Благодаря его способностям к громким речам, ему удаётся сплотить вокруг себя всё районное начальство. Редакции, правоохранительные органы – все оказываются под его влиянием. Создаётся особого рода ячейка (правда, только районного масштаба), в которой он – первое лицо.
Как показало дальнейшее структурирование общества, в каждом районе, а каждой области, стихийно возникал свой Долгов. Намечалась прямая диагональ: район – область – центр. Все поддерживали друг друга. Этот самотечный процесс, из числа проворных, создавал всё больший разрыв между трудящимися и руководством. Намечался ими новый курс – курс на перестройку.
Основной объём информации о районном руководстве, я получал от Костина Анатолия. Он находился в её среде, и знал многое из того, что в нём происходило. Я даже советовал ему, последовать примеру своего брата и включиться, после окончания школы, в политические дела района. Но он скептически относился, как к самим трудящимся, из которых половина их, не испытывала больших желаний учиться и работать, так и к партийному руководству района, которое, также наполовину состояло из числа недостаточно добросовестных, способных и увлечённых. «Как не пытайся, - говорил он, - «больших успехов трудно добиться при таких общих данных».
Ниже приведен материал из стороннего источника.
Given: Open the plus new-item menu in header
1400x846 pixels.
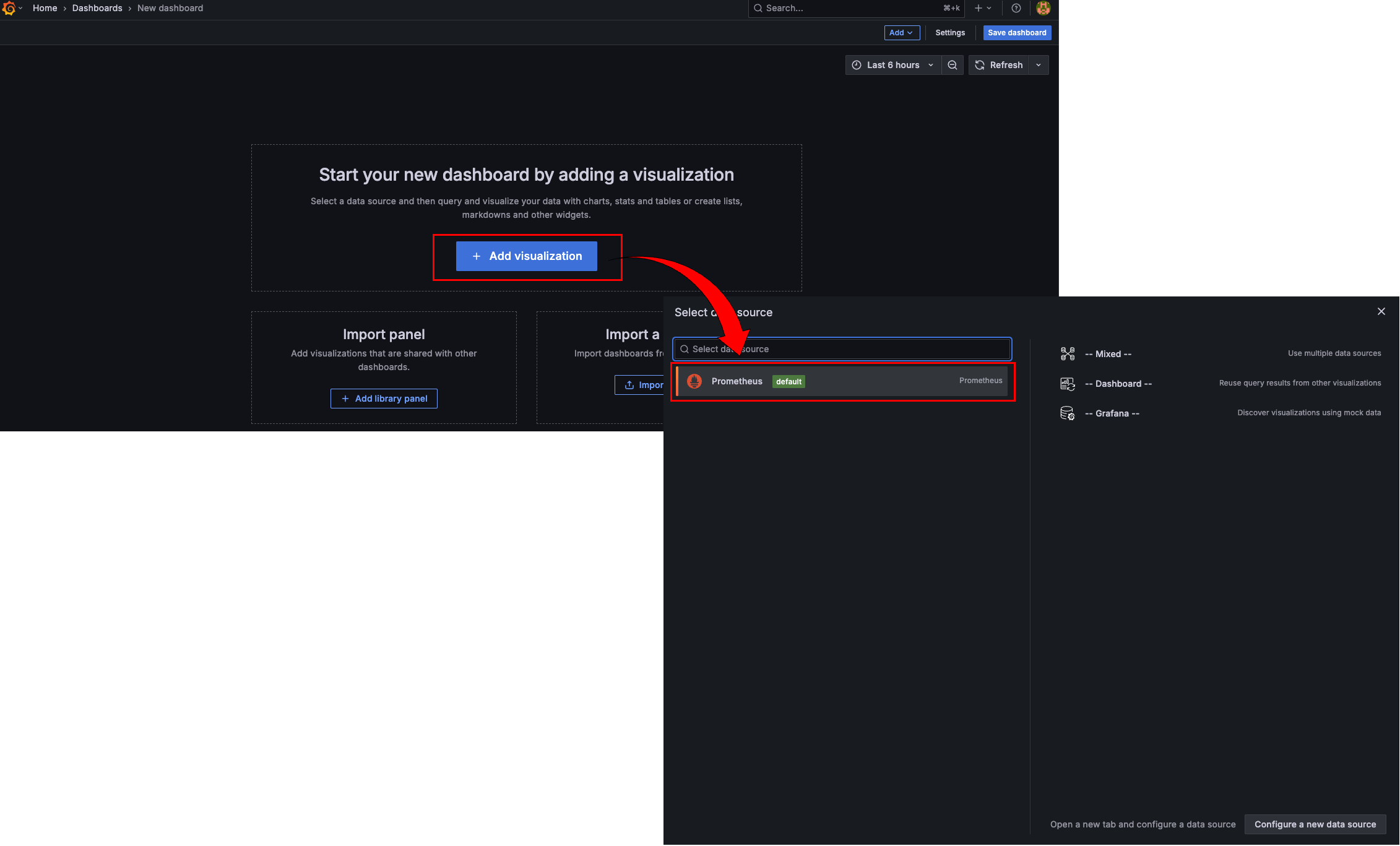Looking at the screenshot, I should pos(982,8).
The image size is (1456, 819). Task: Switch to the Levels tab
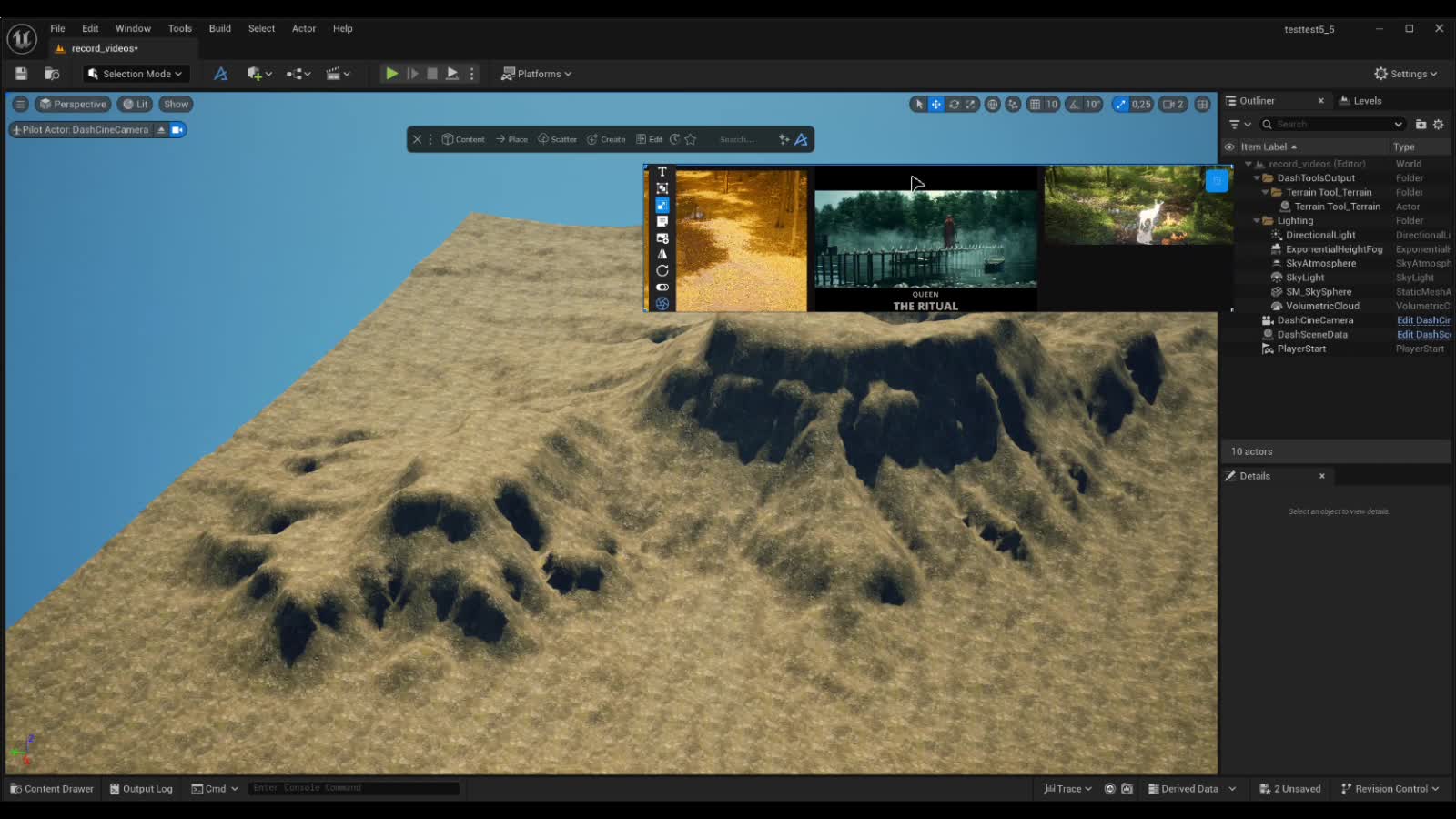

Я же, получая всё больше и больше материала по местным делам, становился всё более и более творчески зависим от него. Хотелось переводить его в рассказы, повести, сценарии. Иногда забегал в редакции, делился своими планами. Постепенно стал известным в районной редакции и в областной. Областная даже приглашала в Томск на слёт селькоров. Но участвовать в нём мне не пришлось. Меня призывали в армию. На этом и заканчиваю свою первую автобиографическую книгу с названием «Чарочка». Вторая автобиографическая книга будет называться: «Из Чарочки по Союзу».